Often, a divorced parent is under the mistaken belief that they can use
this procedure to keep the child away from the non custodial parent after
their death. If both parents are dead or adjudged incapacitated,
an effective appointment by the parent who died or was adjudged incapacitated
later has priority. Michigan recognizes a testamentary appointment
effected by filing the guardian's acceptance under a will probated in another
state which is the testator's domicile.
Upon acceptance of appointment, the guardian shall pursuant to Michigan
Court Rule (MCR) 5.125(C)(20) give written notice of acceptance to:
1. the minor, if 14 years of age or older,
2. the person having the minor's care, and
3. each grandparent and the adult presumptive heirs of the minor..

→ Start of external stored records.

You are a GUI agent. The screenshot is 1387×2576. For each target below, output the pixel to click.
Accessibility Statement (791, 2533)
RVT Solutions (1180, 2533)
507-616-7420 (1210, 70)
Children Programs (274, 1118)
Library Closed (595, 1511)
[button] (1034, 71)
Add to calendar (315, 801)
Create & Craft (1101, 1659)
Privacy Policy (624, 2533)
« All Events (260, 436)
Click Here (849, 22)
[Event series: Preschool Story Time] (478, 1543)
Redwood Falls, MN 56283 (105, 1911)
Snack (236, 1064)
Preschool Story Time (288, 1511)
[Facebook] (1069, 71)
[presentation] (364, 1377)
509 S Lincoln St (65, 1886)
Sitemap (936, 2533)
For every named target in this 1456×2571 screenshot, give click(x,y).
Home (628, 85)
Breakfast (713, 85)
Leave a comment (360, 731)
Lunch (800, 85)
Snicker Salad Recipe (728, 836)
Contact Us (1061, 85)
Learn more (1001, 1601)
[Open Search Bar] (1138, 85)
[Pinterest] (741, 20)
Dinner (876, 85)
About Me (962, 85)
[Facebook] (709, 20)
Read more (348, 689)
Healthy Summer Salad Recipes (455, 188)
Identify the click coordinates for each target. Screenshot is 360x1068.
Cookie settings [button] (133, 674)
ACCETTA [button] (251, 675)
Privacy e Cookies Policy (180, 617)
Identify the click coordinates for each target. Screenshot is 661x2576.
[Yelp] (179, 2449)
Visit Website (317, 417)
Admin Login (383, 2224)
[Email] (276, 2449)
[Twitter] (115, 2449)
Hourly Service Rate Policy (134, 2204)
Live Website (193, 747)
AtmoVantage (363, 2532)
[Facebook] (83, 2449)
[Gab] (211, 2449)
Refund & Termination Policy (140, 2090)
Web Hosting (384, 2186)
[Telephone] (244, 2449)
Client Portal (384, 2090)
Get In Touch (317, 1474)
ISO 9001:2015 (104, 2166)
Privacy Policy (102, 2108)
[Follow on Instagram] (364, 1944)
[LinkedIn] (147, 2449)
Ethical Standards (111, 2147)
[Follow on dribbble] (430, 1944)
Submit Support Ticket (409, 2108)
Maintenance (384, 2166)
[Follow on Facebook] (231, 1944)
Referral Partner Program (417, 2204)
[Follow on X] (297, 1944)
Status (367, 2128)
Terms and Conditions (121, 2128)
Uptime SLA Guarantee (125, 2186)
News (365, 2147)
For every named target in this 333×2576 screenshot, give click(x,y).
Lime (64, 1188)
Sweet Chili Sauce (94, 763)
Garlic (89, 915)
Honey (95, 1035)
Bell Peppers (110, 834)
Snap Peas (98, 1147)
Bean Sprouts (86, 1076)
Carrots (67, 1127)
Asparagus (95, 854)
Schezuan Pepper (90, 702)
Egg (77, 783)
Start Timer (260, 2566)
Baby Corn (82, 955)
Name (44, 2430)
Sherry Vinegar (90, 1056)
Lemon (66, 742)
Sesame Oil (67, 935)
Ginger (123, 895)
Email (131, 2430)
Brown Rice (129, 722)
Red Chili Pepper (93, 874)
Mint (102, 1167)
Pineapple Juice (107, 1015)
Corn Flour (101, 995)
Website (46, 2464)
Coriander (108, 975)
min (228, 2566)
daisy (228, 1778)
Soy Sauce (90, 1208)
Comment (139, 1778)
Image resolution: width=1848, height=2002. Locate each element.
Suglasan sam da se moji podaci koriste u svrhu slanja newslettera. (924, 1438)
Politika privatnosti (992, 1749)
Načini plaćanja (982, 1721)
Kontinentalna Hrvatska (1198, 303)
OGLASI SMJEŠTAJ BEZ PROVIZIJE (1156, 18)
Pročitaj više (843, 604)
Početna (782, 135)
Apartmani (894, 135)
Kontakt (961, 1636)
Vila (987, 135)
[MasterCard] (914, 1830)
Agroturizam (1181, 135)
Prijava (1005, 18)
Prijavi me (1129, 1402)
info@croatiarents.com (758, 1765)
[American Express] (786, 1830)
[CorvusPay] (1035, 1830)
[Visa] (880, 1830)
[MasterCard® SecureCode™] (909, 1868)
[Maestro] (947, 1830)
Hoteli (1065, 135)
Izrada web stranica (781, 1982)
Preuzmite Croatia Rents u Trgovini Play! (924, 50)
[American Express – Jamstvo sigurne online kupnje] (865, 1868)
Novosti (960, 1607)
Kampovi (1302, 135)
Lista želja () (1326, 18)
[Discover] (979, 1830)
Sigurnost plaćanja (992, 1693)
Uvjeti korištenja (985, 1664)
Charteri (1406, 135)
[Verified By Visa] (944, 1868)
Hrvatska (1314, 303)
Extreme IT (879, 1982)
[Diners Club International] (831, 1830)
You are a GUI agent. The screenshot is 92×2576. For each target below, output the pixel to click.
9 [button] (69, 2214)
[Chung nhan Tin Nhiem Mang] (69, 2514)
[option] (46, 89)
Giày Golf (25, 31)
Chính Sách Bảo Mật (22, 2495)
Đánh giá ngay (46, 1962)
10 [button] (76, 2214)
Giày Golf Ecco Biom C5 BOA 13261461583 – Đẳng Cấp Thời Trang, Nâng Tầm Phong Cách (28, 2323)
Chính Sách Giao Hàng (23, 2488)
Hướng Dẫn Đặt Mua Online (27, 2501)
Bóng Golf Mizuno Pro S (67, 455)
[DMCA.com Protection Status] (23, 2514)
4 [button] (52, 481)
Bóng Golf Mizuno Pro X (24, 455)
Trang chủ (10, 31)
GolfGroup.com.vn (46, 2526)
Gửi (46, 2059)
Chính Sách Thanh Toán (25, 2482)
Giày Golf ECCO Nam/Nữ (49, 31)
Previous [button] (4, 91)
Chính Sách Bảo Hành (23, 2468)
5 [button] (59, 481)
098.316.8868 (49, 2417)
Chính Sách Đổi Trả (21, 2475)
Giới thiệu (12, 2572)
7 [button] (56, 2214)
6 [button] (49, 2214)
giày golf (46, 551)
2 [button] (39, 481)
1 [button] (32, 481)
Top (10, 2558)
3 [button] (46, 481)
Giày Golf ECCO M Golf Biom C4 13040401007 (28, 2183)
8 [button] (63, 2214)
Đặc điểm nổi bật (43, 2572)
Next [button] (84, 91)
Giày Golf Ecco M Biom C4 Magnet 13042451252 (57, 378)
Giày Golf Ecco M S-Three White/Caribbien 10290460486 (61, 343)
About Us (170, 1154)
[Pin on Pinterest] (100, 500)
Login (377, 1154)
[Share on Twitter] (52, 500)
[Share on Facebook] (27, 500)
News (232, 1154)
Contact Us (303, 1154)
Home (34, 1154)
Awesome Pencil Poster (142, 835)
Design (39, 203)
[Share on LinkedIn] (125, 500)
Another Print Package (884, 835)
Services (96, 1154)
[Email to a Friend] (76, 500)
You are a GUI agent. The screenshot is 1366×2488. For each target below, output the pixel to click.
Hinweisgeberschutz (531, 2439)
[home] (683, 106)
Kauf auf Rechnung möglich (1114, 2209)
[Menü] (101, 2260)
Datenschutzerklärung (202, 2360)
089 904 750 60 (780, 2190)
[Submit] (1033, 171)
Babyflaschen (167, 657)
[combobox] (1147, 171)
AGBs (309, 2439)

A minor of 14 years of age or older may prevent an appointment of a
guardian by parental appointment from becoming effective, or may cause
a previously accepted appointment to terminate by filing with the court
in which the nominating instrument is filed a written objection to the
appointment before it is accepted or within 28 days after its acceptance.
An objection may be withdrawn. An objection does not preclude appointment
by the court in a proper proceeding of the testamentary nominee or any
other suitable person.
A guardian, who is appointed by will or nontestamentary nominating instrument
whose appointment is not prevented by the minor filing an objection, has
priority over a guardian who may be appointed by the court. The court
may proceed with an appointment upon a finding that the parental appointed
guardian has failed to accept the appointment within 28 days after notice
of the guardianship proceeding. MCL 700.5204(4).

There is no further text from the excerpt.